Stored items
§

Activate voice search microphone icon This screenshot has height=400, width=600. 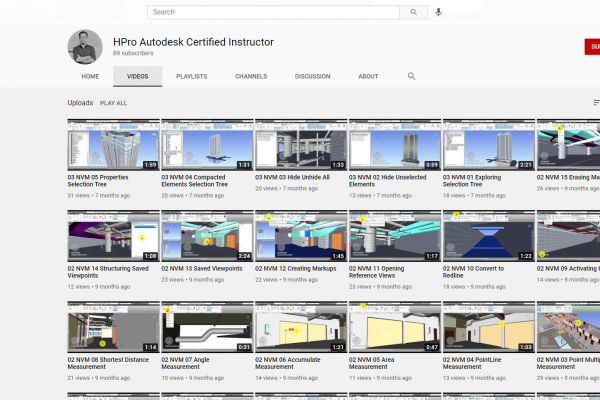[439, 12]
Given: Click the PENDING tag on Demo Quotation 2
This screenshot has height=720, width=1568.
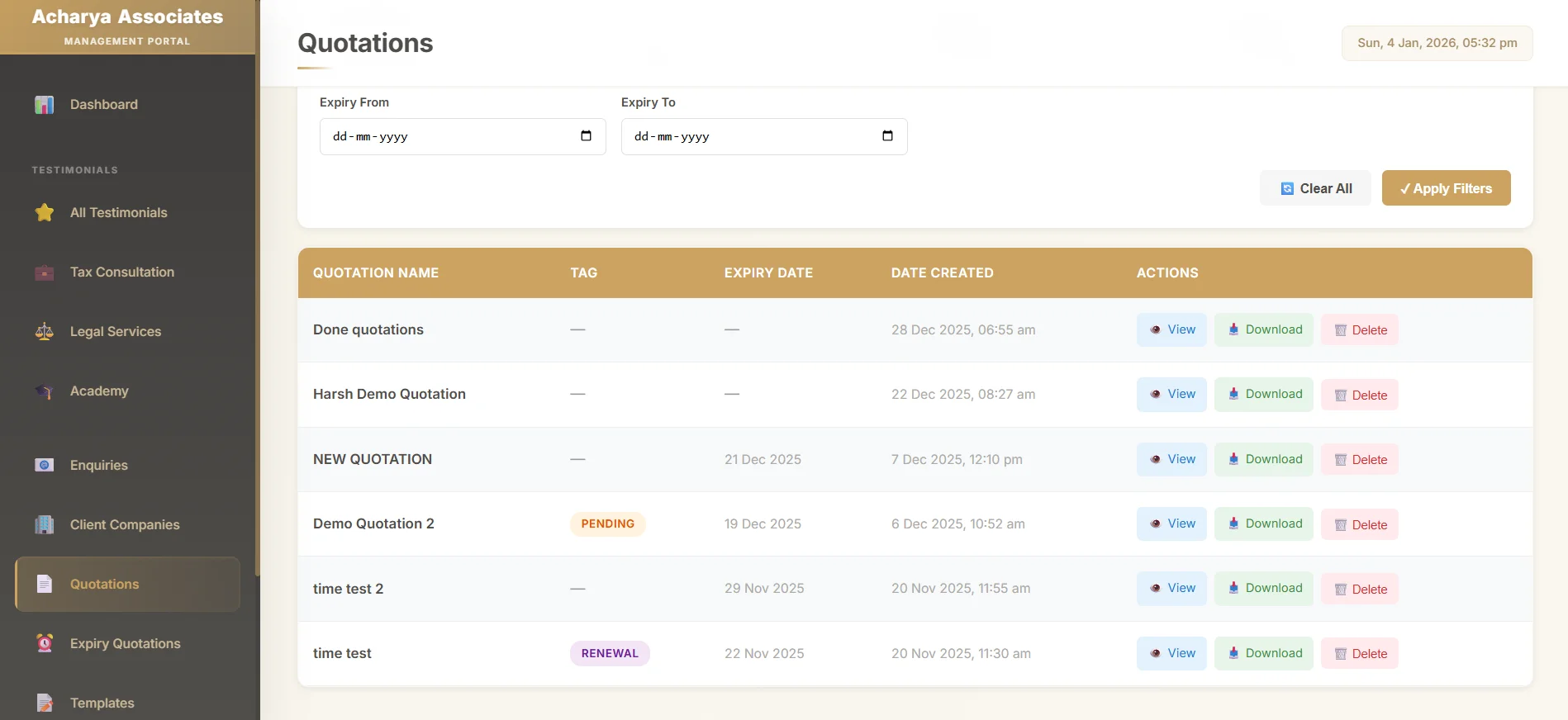Looking at the screenshot, I should 607,524.
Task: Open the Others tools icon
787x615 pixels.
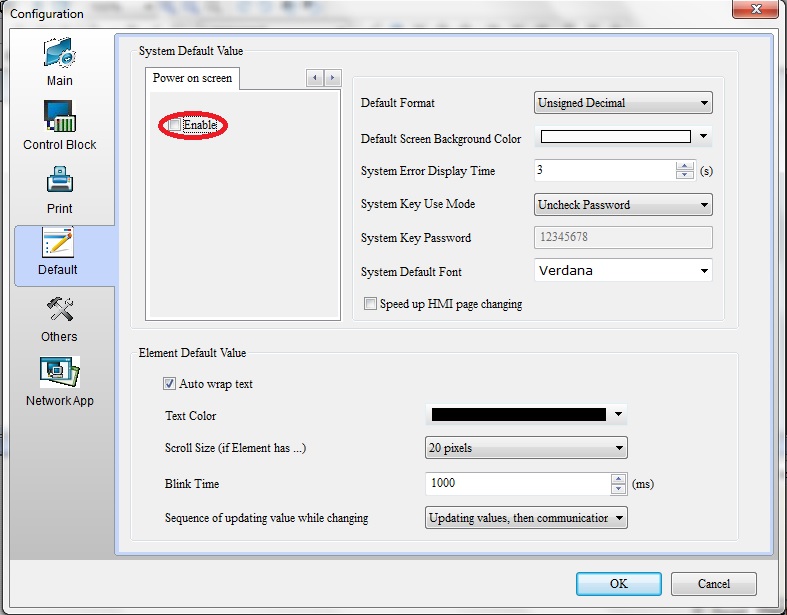Action: click(59, 311)
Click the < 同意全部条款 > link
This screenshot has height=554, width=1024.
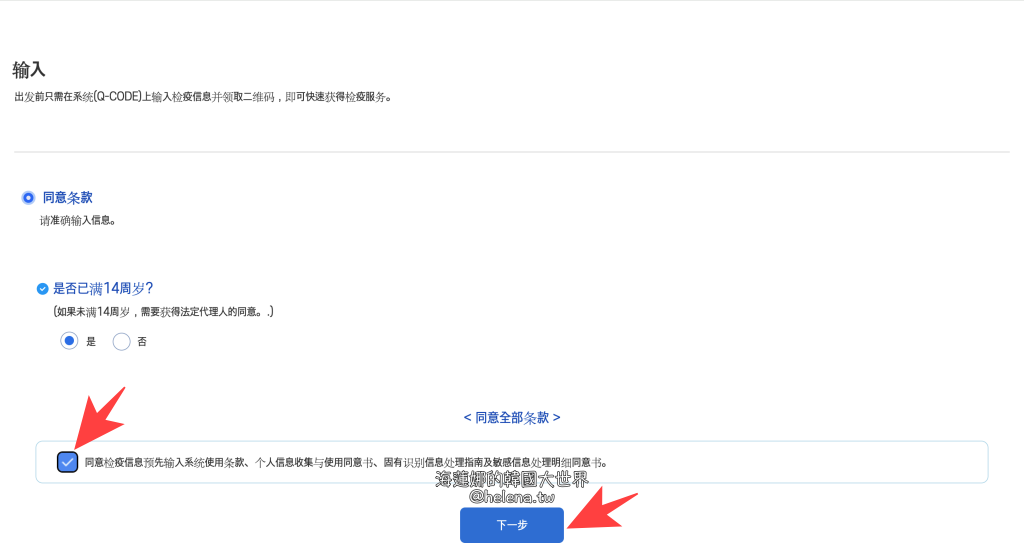point(512,417)
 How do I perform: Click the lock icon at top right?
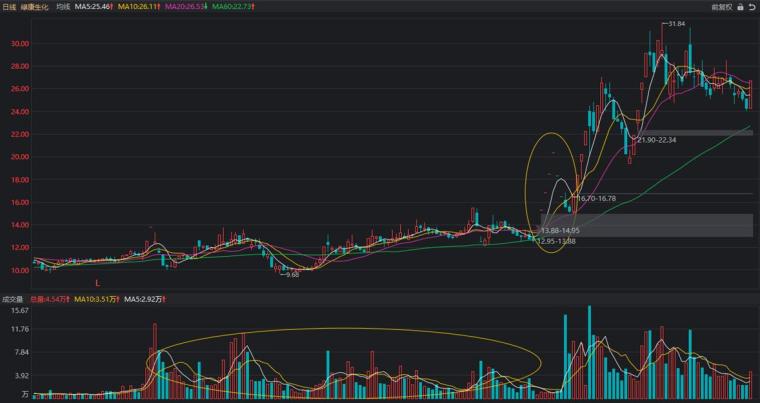point(740,7)
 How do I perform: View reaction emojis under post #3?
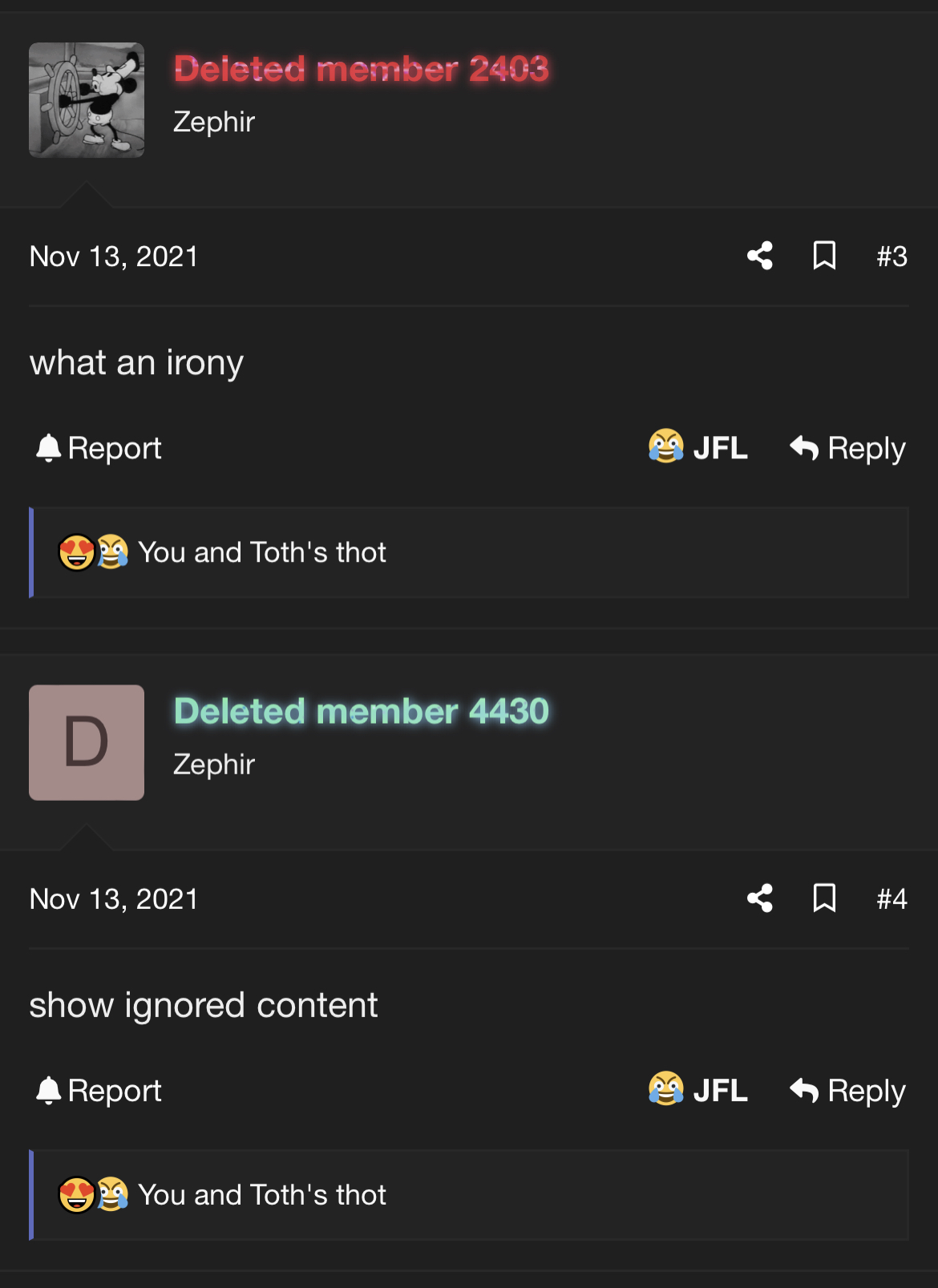pos(93,552)
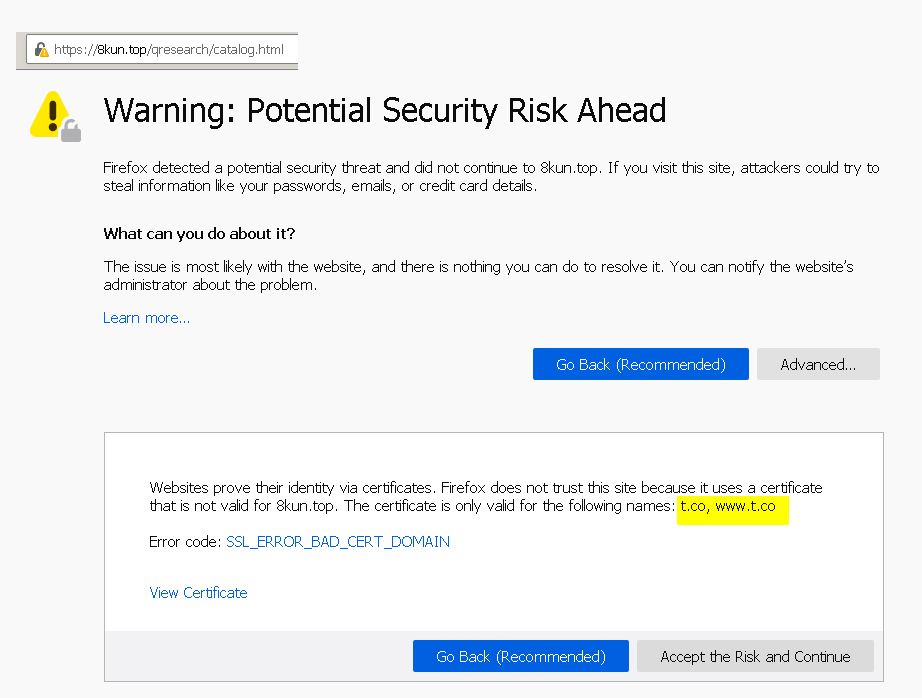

§

WHAT TO PRODUCE => Output an exact copy of the lines from the one with "Click the < 同意全部条款 > link" through the closing line of the records, inclusive, without any images.

SOLVED EXERCISE =>
Click the < 同意全部条款 > link
This screenshot has height=554, width=1024.
point(512,417)
 How do I perform: Click the lock icon at top right?
point(740,7)
 How do I perform: View reaction emojis under post #3?
pos(93,552)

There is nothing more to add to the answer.